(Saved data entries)
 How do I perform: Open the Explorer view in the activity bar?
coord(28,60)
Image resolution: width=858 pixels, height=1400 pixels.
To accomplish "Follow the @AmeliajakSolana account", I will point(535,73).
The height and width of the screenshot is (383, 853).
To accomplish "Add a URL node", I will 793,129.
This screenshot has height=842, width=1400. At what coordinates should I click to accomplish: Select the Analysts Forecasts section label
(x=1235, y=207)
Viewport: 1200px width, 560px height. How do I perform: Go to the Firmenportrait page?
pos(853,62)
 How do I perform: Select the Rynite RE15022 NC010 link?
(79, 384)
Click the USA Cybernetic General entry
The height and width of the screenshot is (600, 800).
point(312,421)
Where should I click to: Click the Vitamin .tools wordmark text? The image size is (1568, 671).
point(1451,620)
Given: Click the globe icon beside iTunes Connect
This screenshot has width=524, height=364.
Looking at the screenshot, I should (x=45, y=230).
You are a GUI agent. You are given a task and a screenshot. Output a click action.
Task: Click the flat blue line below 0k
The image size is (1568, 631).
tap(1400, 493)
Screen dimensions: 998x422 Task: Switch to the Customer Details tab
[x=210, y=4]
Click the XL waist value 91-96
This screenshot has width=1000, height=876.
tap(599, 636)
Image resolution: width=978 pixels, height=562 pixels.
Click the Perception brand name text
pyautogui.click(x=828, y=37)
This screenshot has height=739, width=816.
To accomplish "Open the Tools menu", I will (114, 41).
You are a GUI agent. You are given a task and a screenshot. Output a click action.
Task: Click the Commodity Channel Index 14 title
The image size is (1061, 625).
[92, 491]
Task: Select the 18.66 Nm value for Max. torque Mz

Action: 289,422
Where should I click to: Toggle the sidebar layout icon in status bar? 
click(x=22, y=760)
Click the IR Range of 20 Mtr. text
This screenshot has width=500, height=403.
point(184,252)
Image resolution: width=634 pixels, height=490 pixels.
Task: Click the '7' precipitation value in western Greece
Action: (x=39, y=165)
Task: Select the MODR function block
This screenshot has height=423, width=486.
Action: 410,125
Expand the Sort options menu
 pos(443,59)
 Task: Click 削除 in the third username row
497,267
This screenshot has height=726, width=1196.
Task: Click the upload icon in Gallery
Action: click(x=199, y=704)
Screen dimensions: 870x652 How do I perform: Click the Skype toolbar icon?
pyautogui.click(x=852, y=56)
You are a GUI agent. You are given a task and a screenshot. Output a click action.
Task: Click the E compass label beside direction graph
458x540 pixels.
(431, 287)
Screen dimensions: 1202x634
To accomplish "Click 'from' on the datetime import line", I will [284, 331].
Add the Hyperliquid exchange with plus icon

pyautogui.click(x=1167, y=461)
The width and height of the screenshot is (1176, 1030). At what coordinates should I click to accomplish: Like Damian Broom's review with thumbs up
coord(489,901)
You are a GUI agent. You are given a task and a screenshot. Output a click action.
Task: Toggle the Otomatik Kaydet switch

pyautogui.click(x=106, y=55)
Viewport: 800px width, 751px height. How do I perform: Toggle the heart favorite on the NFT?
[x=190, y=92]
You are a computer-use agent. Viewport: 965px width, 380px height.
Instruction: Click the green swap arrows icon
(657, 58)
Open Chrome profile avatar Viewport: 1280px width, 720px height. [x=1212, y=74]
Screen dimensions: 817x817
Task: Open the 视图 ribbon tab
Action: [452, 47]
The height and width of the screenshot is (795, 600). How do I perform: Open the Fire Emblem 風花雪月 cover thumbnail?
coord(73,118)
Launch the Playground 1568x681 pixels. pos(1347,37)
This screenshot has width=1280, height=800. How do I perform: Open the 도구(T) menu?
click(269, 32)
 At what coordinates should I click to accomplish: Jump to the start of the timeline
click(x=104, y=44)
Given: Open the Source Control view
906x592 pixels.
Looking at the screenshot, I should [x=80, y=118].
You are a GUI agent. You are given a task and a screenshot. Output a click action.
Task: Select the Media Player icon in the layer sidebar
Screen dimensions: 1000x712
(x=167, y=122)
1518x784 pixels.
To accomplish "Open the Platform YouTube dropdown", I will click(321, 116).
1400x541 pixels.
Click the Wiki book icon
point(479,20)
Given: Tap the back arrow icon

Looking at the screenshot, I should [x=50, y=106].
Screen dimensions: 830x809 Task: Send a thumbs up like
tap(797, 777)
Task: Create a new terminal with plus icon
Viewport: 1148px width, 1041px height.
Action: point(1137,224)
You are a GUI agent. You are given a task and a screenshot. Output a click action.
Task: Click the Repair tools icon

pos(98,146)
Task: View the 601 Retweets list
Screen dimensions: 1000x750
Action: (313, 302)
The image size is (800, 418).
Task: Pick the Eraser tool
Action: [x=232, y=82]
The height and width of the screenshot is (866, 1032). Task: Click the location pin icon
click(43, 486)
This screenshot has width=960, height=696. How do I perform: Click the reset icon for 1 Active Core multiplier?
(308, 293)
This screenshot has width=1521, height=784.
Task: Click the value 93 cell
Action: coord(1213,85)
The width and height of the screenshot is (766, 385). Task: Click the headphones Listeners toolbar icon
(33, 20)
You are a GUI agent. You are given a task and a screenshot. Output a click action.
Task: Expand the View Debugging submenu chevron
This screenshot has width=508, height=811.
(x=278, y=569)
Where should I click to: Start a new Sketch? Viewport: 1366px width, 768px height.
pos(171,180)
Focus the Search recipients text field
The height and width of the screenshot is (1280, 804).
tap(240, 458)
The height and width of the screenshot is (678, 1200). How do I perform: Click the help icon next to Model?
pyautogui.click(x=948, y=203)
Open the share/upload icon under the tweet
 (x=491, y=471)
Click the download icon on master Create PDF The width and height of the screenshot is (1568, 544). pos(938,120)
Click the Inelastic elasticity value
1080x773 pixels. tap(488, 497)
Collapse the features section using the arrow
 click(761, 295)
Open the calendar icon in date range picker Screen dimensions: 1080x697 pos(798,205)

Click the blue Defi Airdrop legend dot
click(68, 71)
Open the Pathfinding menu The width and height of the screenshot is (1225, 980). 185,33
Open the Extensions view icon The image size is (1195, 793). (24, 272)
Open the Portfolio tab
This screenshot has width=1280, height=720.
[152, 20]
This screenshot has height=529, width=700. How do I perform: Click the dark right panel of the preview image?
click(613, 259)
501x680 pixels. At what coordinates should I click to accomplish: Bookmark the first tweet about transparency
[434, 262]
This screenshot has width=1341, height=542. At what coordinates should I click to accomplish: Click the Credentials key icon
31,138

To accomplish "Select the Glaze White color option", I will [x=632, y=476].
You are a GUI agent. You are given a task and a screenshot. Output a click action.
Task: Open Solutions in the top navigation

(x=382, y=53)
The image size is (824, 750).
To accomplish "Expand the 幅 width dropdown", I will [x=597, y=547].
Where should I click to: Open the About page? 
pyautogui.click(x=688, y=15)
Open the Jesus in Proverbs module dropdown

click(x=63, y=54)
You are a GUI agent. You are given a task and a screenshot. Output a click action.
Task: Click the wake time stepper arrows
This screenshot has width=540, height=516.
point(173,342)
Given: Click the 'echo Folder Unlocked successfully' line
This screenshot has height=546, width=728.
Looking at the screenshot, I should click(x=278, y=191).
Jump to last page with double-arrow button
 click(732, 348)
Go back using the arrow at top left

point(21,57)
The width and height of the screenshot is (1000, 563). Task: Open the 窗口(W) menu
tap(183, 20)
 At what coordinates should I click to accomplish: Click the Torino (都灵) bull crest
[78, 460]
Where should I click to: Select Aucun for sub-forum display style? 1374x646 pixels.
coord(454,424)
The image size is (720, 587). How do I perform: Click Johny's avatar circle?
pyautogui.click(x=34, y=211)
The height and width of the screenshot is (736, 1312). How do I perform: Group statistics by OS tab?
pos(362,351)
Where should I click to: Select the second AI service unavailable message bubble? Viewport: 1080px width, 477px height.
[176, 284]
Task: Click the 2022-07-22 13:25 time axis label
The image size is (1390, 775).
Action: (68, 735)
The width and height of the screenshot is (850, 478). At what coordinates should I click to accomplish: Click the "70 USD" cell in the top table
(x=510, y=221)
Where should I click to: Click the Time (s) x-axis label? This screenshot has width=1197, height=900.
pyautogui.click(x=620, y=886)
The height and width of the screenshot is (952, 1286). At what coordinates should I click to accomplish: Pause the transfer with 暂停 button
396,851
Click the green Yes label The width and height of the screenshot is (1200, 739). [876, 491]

Problem requirements
Look above for the line holding "The height and width of the screenshot is (1280, 804).", then set down exactly that line and every line after it up to and including the line holding "Given: Click the 'echo", with nothing else.

Result of the exercise
The height and width of the screenshot is (1280, 804).
tap(240, 458)
The height and width of the screenshot is (678, 1200). How do I perform: Click the help icon next to Model?
pyautogui.click(x=948, y=203)
Open the share/upload icon under the tweet
 (x=491, y=471)
Click the download icon on master Create PDF The width and height of the screenshot is (1568, 544). pos(938,120)
Click the Inelastic elasticity value
1080x773 pixels. tap(488, 497)
Collapse the features section using the arrow
 click(761, 295)
Open the calendar icon in date range picker Screen dimensions: 1080x697 pos(798,205)

Click the blue Defi Airdrop legend dot
click(68, 71)
Open the Pathfinding menu The width and height of the screenshot is (1225, 980). 185,33
Open the Extensions view icon The image size is (1195, 793). (24, 272)
Open the Portfolio tab
This screenshot has width=1280, height=720.
[152, 20]
This screenshot has height=529, width=700. How do I perform: Click the dark right panel of the preview image?
click(613, 259)
501x680 pixels. At what coordinates should I click to accomplish: Bookmark the first tweet about transparency
[434, 262]
This screenshot has width=1341, height=542. At what coordinates should I click to accomplish: Click the Credentials key icon
31,138

To accomplish "Select the Glaze White color option", I will [x=632, y=476].
You are a GUI agent. You are given a task and a screenshot. Output a click action.
Task: Open Solutions in the top navigation

(x=382, y=53)
The image size is (824, 750).
To accomplish "Expand the 幅 width dropdown", I will [x=597, y=547].
Where should I click to: Open the About page? 
pyautogui.click(x=688, y=15)
Open the Jesus in Proverbs module dropdown

click(x=63, y=54)
You are a GUI agent. You are given a task and a screenshot. Output a click action.
Task: Click the wake time stepper arrows
This screenshot has width=540, height=516.
point(173,342)
Given: Click the 'echo Folder Unlocked successfully' line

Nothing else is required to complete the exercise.